Standardizing around a handful of ERP applications, as well as formalizing common business processes is key to minimizing the pain of integration, Jutras said. In fact, according to the Mint Jutras 2013 ERP Solution Study, 68% of world-class companies are creating standards for ERP across multiple operating locations, with 52% of all other companies following a similar path.

To keep the risks and technical challenges at bay, Hestermann advised IT organizations to build out a two-tier ERP architecture with applications that support out-of-box integrations. In lieu of that, IT groups can create a catalog of prebuilt integrations between the main system and a handful of recommended smaller systems to help give divisions autonomy while also minimizing the integration effort for IT.

Sticking with one ERP vendor

Another solution to two-tier ERP is to choose complementary systems from the same ERP vendor. Recognizing the shortcomings of a one-size-fits-all strategy, the leading ERP players -- including SAP, Microsoft, Oracle and Infor -- offer a range of choices that map to company size and scope of requirements. As a result, companies could opt for a single-vendor approach without having to standardize on a single ERP platform, according to Joshua Greenbaum, principal at Enterprise Applications Consulting.

"A single vendor choice simplifies IT choices and a lot of the discussion around protocols, data models and user experience," Greenbaum said.

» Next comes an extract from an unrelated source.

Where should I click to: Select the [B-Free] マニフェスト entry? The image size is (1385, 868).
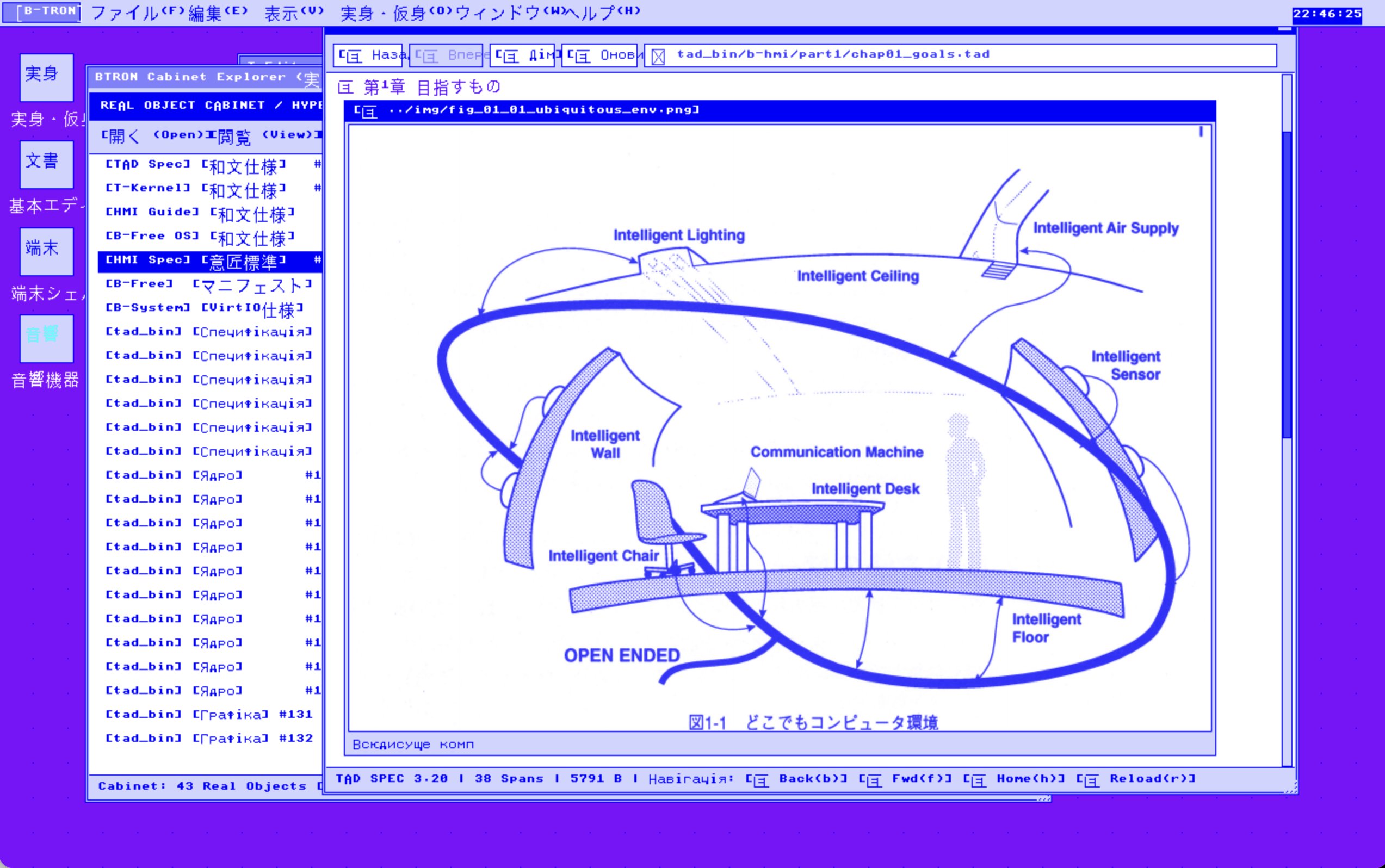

For example, an organization could run SAP at a corporate level and Business One or By Design in a subsidiary, allowing them to command global purchasing power with SAP while shifting the burden to the vendor to address integration and business process development issues.

Without getting some sort of handle on ERP standardization, companies are looking at a significant investment, both in terms of the time required to support and maintain myriad product lifecycles as well as staffing for the requisite skills in business process management and data integration. "This is certainly not the recommended approach, but it's often the reality that everyone has to live with," Greenbaum said.